§ **INSTRUCTIONS FOR THE TASK**
Extract every line between the one with "Task: Insert variable into Folder name field" and the end of the entries, both included, word for word and free of pictures.

[Saved data entries]
▼

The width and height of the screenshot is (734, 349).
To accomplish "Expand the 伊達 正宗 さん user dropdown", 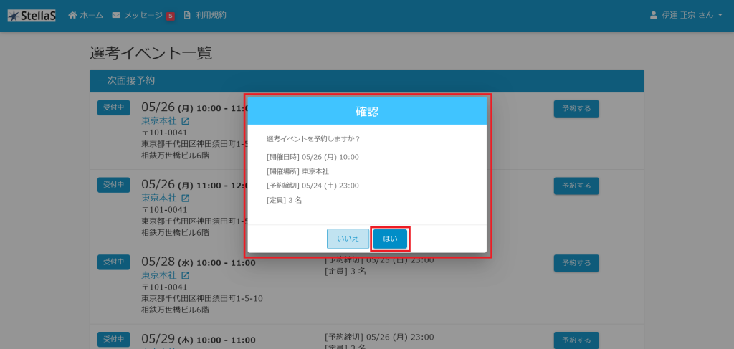I will (x=686, y=15).
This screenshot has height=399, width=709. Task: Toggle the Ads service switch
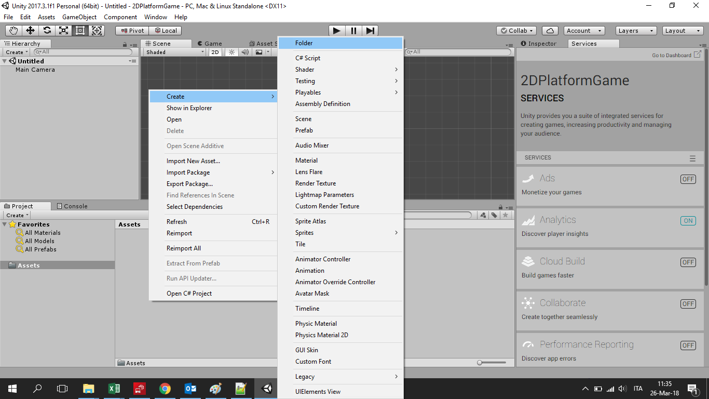click(688, 179)
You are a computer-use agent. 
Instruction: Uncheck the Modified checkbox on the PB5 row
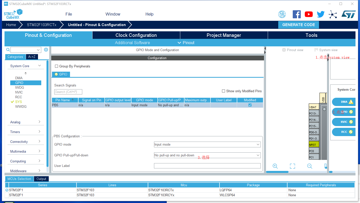(250, 105)
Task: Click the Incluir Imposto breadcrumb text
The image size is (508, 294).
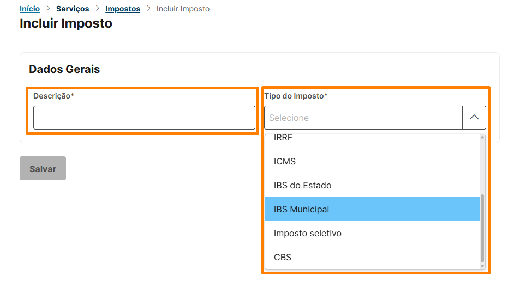Action: click(x=183, y=9)
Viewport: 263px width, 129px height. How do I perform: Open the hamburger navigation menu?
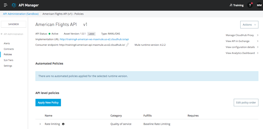tap(6, 5)
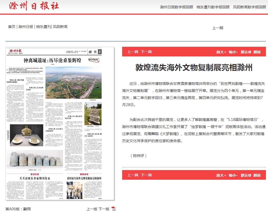The height and width of the screenshot is (215, 268).
Task: Go to 首页 in the navigation bar
Action: (x=12, y=27)
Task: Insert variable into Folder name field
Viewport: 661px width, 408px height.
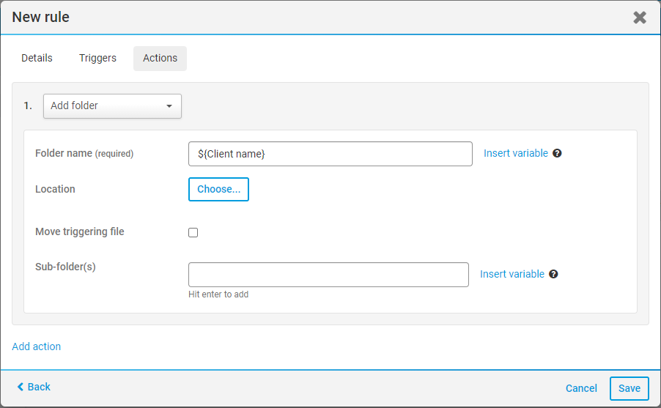Action: (515, 154)
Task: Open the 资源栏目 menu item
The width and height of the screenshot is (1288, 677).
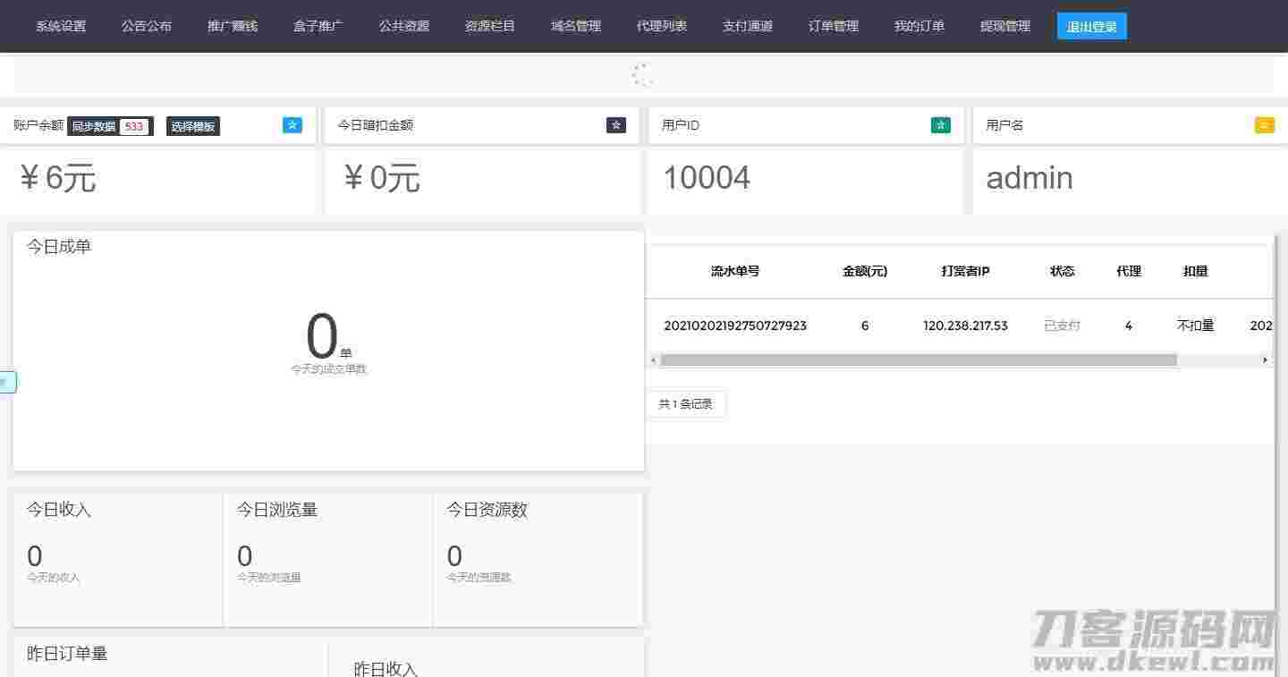Action: tap(489, 25)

▲

§ **YOUR RESPONSE**
Task: Insert variable into Folder name field
Viewport: 661px width, 408px height.
Action: (515, 154)
Task: Open the 资源栏目 menu item
The width and height of the screenshot is (1288, 677).
Action: tap(489, 25)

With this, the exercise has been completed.